Era imprescindible que todos en la granja distinguieran en estas manifestaciones culturales su figura sobre el resto de los demás.  Había que tener en cuenta  el tamaño de la foto, el lugar de su rostro en la pintura, el color de su piel, el movimiento de las patas. El resto de los cochinos que aparecían a su alrededor siempre colocaban la cabeza en el suelo. Y mientras se veían a sí mismos, a su líder o a un objeto, el “Máximo Líder” contemplaba el cielo. 


 Su nombre siempre iba primero, sin importar en donde estuviera situado y, a diferencia de los demás, debía escribirse con un color de tinta diferente.
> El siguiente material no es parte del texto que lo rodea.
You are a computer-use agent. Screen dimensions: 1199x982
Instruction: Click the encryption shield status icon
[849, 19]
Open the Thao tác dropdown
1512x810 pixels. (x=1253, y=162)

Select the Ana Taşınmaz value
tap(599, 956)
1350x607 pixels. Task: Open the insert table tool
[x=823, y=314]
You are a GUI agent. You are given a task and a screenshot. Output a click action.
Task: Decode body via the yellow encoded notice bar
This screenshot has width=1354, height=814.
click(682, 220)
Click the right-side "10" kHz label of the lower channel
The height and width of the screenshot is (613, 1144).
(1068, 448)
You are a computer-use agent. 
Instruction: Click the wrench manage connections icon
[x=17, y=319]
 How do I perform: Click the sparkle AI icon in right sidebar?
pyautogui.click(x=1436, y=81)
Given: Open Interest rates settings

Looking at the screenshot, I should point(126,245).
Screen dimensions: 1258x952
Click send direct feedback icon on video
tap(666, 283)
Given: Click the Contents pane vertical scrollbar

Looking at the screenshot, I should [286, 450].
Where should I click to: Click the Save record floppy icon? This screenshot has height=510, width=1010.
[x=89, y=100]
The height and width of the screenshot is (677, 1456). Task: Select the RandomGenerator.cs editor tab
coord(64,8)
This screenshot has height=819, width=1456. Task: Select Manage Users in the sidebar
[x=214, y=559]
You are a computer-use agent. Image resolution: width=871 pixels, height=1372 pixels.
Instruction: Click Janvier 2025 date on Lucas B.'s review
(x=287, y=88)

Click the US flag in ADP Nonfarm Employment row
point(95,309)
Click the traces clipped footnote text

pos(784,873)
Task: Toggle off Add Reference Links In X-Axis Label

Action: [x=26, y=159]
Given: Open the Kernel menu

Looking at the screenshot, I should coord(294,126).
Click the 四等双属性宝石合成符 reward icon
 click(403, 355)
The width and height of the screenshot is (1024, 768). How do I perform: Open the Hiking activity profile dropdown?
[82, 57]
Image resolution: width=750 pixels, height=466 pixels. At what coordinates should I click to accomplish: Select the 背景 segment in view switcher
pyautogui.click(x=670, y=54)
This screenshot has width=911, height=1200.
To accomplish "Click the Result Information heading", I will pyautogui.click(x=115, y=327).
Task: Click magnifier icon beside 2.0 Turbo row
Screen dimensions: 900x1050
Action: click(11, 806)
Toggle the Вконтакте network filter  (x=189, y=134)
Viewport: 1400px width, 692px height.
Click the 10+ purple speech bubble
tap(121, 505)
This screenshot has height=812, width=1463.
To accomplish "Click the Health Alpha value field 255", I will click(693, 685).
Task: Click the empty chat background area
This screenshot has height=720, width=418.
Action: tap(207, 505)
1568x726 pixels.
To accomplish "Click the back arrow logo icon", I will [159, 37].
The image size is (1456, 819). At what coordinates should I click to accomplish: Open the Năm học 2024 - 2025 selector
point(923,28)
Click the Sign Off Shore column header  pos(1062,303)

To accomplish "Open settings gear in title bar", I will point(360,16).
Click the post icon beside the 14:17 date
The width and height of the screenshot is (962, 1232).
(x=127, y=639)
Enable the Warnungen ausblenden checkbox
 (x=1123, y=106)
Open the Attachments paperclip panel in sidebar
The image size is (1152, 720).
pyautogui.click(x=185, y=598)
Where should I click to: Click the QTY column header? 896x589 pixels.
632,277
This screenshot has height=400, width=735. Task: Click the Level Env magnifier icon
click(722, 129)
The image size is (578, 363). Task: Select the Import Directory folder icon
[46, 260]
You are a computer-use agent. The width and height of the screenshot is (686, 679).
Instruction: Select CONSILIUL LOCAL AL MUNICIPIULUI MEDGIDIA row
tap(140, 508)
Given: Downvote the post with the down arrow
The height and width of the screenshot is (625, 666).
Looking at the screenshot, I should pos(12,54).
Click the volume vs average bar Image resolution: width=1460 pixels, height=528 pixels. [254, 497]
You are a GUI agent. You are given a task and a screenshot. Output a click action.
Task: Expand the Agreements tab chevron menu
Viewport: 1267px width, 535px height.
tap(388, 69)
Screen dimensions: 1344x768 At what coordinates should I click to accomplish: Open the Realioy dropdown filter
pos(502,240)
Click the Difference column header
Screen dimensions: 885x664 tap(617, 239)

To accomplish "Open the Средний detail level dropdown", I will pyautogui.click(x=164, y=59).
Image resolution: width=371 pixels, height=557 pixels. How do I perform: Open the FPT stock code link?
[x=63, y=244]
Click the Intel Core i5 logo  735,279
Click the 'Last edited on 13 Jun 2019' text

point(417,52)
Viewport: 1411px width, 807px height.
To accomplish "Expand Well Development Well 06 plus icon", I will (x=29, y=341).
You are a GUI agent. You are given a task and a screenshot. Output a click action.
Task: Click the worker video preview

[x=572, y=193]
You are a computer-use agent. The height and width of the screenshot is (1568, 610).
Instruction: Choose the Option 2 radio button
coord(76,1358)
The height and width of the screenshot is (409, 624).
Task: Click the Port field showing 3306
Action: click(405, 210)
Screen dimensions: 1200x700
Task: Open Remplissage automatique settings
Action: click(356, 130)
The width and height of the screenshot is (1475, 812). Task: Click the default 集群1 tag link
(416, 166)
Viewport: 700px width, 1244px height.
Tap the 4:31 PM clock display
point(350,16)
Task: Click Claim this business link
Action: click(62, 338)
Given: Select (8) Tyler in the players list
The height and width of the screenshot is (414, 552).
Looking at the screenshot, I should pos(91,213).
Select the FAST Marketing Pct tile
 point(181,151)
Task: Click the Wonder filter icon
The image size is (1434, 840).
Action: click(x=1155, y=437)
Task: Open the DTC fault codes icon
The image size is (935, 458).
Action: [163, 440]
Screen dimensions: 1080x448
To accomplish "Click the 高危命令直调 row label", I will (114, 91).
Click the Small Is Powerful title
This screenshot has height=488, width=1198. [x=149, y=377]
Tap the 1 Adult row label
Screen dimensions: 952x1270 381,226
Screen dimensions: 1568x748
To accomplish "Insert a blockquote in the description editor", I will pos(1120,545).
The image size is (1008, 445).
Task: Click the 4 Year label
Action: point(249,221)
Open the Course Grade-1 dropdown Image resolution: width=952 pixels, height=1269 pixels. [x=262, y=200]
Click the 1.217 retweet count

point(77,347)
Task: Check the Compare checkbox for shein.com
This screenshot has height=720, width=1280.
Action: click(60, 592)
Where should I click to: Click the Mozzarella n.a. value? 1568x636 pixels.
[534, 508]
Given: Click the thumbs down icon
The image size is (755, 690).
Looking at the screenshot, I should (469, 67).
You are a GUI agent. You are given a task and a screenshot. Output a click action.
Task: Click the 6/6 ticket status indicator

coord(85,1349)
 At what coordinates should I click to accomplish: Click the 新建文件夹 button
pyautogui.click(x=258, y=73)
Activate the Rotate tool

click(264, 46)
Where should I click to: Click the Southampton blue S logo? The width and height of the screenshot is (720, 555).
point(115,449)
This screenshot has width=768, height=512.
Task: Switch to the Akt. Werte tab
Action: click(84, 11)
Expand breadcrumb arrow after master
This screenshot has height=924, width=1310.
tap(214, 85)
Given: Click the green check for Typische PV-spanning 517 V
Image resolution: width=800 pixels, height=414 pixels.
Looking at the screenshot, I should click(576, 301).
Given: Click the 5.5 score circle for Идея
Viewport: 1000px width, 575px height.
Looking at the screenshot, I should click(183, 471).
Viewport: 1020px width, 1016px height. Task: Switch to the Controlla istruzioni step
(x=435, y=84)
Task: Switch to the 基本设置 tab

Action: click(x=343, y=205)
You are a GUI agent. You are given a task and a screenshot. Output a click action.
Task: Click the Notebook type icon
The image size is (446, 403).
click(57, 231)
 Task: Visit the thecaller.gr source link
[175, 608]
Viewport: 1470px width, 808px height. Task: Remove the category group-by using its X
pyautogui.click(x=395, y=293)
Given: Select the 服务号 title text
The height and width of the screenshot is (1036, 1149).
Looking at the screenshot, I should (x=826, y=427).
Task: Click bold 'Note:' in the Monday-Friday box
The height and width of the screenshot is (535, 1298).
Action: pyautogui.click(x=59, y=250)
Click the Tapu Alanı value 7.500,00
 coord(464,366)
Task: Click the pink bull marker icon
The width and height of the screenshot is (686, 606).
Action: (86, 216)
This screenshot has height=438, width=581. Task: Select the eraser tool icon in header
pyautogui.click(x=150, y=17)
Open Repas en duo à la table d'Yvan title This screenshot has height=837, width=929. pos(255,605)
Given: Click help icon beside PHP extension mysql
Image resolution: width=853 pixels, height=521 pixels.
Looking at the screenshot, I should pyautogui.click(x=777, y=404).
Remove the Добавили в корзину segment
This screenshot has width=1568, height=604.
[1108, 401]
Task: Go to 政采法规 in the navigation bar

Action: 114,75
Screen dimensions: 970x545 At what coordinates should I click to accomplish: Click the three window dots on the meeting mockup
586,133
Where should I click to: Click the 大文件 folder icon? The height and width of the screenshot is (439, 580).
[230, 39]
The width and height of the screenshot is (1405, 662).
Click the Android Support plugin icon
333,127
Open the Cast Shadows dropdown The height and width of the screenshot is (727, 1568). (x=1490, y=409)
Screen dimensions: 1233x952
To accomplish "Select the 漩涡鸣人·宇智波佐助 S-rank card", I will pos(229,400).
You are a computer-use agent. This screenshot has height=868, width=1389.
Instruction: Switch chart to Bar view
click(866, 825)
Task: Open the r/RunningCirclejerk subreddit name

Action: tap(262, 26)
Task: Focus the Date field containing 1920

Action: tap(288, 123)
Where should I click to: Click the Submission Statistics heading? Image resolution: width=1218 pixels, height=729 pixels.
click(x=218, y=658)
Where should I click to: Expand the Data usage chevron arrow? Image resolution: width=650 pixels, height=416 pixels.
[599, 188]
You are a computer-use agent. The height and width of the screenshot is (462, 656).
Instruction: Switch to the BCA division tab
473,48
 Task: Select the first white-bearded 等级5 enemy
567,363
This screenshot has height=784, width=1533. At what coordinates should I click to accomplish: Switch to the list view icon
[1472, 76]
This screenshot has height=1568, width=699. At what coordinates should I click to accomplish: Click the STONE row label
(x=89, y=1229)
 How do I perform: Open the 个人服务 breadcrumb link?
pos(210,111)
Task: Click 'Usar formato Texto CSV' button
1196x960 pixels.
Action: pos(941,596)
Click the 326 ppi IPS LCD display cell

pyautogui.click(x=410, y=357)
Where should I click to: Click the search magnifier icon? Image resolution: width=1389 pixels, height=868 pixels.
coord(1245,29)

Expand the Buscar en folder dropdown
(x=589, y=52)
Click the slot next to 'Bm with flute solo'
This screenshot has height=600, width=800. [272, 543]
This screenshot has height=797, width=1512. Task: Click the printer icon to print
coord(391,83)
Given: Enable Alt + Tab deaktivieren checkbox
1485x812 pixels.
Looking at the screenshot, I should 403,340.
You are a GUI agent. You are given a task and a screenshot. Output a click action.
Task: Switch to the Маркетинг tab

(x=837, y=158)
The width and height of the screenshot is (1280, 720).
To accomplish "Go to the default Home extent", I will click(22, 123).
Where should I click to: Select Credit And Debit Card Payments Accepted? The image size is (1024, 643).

Cuentan que cuando las fotos llegaban a la oficina del cerdo Napoleon, su hermano podía rechazar el producto, recomendar cambios o mandarlo a eliminar. 


Su imagen era siempre retocada. Porque después iba directamente a los medios impresos como litografías, pósters, periódicos, revistas, tarjetas postales, invitaciones matrimoniales, cumpleaños,  etc. No obstante, la mayor alegría del “Máximo Líder”  era cuando se veía  en las enormes vallas que situaban en todo el  territorio de la granja. 


La rebelión de la granja

Los cerdos nunca modificaron la conducta y se volvieron cada vez más represores. El resto de los animales debían trabajar larguísimas jornadas con raciones minúsculas de comida. La filosofía de Napoleon era simple pero clara: “Todos los animales son iguales, pero algunos animales son más iguales que otros”.


Pero un día el “Máximo Líder” fue  sorprendido por la muerte. Se encontraba comiendo maíz debajo de una mata de moringa.  Su desaparición trajo una dosis de esperanza a la granja.  Al fin  se vislumbraba una luz  en el túnel. 


Muchos animales  pensaron que los nuevos cerdos que asumieron  el reto de dirigir el cortijo, cambiarían la historia. Sin embargo, no sucedió así. El reflejo del “Máximo Líder”  continuó dentro del  “Puerco Bebé” que tomó el mando y nada cambió. Incluso  reclutaron a nuevos perros para reprimir. Llegó el momento que ni los gallos podían elegir  el lugar y la hora para cantar. 


Así continuó la vida en la granja hasta que varios años después, un grupo de indefensos animalitos salió a protestar. Estaban cansados de la opresión del “Puerco Bebé”. Con el paso de los días la voz se fue regando y muchos  otros comenzaron  a reclamar también  sus derechos.  Y aunque los perros volvieron a salir a cumplir su misión, aún no han podido  detener el disgusto.